[TASK TO COMPLETE] Here is the task for the records below: repeat exactly the lines from the one with "Task: Click the Google Reviews Plugin heading" to the one with "Click the cut-off button below Delete", both included, and nothing else.

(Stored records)
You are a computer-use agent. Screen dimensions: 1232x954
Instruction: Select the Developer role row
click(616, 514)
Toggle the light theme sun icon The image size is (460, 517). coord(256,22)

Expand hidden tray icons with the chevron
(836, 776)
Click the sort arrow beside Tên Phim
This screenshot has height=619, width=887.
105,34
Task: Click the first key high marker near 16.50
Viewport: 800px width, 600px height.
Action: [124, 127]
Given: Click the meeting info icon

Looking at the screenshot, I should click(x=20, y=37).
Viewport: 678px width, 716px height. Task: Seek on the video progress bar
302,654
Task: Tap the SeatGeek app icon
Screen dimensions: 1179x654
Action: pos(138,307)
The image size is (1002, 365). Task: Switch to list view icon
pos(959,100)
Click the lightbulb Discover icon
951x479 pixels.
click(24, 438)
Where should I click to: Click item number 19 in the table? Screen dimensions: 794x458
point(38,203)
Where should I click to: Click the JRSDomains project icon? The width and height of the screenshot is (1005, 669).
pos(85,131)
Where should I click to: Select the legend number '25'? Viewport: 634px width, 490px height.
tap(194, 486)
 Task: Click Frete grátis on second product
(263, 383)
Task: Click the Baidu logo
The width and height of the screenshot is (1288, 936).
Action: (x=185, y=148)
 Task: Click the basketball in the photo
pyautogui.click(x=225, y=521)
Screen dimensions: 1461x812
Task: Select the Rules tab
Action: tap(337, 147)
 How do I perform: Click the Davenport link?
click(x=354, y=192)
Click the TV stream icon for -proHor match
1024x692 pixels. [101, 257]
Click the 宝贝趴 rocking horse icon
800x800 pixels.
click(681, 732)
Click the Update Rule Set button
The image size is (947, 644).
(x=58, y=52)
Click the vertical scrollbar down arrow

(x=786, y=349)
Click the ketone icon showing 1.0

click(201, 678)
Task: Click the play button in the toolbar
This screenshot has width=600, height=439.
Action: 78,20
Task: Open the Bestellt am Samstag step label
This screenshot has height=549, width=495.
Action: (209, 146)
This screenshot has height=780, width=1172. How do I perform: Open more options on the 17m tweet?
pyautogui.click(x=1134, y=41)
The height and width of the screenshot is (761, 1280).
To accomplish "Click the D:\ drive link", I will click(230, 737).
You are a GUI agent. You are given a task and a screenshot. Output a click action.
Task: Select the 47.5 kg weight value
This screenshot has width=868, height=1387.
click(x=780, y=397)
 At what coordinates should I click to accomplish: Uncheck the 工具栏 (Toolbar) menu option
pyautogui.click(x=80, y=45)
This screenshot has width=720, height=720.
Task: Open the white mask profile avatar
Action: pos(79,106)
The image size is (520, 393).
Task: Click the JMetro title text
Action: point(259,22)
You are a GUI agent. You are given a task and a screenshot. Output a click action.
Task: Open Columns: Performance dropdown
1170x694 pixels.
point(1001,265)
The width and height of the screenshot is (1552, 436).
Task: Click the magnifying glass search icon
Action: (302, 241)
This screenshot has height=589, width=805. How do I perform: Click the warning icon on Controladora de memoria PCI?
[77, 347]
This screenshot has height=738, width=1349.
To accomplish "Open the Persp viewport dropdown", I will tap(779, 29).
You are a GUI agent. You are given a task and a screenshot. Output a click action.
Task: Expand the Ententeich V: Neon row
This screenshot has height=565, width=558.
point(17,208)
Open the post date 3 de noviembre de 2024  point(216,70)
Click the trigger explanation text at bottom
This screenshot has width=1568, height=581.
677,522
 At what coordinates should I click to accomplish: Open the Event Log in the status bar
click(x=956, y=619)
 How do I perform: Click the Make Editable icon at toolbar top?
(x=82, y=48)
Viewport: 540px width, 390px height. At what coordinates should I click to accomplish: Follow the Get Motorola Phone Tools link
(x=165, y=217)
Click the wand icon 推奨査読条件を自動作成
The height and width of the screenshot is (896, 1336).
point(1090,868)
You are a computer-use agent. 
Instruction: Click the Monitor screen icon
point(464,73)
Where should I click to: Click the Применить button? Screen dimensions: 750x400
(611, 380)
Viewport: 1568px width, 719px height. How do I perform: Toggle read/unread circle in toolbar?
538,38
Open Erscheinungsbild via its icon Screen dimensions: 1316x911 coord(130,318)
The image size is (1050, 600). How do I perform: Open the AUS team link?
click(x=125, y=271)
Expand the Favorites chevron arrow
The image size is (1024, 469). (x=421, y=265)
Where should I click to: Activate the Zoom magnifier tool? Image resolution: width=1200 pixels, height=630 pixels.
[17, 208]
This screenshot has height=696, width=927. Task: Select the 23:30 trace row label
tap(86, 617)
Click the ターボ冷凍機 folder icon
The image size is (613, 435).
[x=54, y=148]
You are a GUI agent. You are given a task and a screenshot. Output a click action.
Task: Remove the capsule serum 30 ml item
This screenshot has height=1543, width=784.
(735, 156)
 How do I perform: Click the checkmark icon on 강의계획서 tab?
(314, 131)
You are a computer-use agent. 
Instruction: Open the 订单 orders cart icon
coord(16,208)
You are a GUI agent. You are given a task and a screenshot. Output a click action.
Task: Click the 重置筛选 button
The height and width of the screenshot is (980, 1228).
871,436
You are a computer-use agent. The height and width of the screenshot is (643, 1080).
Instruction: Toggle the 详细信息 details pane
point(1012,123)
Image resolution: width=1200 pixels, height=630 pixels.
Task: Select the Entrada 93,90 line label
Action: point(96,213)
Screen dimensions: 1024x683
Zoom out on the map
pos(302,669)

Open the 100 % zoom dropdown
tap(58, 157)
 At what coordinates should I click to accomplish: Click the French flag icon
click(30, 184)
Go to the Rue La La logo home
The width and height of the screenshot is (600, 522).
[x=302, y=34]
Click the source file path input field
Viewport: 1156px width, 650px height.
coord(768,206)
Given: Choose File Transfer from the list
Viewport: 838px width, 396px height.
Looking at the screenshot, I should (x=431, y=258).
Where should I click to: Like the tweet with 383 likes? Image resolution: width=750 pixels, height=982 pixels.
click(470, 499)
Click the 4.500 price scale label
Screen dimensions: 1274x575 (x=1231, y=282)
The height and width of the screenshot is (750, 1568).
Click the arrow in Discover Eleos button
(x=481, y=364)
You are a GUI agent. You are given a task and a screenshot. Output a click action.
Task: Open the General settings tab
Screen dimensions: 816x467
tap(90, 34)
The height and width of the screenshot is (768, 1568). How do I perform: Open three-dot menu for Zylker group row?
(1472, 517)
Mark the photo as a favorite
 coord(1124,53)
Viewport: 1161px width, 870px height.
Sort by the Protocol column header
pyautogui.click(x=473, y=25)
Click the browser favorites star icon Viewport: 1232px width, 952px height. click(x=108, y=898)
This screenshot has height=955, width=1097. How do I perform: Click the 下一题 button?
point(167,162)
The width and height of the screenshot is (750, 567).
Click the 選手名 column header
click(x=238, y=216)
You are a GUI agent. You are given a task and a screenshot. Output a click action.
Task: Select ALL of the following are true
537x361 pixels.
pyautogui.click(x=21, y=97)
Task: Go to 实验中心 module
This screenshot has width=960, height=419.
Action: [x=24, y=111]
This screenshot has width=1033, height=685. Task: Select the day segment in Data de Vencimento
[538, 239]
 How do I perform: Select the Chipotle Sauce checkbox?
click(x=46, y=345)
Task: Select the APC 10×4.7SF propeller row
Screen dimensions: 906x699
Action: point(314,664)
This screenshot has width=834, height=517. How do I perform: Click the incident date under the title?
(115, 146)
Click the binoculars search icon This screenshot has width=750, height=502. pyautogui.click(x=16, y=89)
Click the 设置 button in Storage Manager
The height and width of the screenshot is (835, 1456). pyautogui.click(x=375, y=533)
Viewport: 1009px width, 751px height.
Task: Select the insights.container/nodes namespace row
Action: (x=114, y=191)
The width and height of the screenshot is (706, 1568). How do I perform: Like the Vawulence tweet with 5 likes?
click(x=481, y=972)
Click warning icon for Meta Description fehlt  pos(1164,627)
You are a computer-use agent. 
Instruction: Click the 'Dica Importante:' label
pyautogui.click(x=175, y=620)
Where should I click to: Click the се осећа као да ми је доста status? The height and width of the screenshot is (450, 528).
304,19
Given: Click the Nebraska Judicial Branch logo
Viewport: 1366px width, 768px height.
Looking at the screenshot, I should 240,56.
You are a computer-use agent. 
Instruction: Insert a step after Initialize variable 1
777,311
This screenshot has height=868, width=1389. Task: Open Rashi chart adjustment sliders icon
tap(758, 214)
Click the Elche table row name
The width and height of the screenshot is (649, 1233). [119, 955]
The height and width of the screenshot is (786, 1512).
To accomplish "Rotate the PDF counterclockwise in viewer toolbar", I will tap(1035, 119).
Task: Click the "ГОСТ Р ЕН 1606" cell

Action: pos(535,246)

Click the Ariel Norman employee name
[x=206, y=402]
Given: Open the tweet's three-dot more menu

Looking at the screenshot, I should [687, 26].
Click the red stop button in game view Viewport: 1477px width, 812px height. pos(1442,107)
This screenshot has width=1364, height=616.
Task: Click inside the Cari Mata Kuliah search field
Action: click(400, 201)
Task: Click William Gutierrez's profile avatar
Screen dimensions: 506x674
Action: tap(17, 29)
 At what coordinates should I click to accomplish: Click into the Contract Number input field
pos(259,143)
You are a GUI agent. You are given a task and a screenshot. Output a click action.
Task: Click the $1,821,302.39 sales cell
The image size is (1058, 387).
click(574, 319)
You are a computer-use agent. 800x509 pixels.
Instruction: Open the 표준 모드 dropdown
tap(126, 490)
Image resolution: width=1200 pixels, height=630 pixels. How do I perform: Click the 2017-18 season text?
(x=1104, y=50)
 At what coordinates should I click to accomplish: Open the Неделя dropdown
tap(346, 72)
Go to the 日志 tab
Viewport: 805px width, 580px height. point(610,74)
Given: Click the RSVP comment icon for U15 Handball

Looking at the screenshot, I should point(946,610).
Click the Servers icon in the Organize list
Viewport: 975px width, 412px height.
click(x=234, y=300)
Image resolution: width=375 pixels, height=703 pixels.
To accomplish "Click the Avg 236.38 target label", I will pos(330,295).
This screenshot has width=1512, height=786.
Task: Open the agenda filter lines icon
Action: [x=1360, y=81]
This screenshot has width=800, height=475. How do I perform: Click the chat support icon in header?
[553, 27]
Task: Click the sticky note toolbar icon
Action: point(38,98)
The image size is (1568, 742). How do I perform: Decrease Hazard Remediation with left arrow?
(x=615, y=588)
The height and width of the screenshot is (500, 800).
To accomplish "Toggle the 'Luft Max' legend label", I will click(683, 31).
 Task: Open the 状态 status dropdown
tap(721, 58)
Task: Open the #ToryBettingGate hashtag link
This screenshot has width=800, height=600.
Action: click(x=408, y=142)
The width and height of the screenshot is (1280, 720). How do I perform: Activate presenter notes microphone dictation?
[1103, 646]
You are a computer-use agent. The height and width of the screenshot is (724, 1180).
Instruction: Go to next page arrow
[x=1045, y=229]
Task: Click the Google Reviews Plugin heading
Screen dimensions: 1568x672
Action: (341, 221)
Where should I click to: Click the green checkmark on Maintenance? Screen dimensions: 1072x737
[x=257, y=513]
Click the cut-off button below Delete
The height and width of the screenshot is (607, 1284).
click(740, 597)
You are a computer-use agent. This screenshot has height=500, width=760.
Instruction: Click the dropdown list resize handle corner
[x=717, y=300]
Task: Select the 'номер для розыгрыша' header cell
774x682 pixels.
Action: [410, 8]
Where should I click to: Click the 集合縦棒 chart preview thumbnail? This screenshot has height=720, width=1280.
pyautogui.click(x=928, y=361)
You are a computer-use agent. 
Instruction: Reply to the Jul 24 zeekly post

[TASK ANSWER]
Task: Click the Google Reviews Plugin heading
Screen dimensions: 1568x672
Action: (341, 221)
Where should I click to: Click the green checkmark on Maintenance? Screen dimensions: 1072x737
[x=257, y=513]
Click the cut-off button below Delete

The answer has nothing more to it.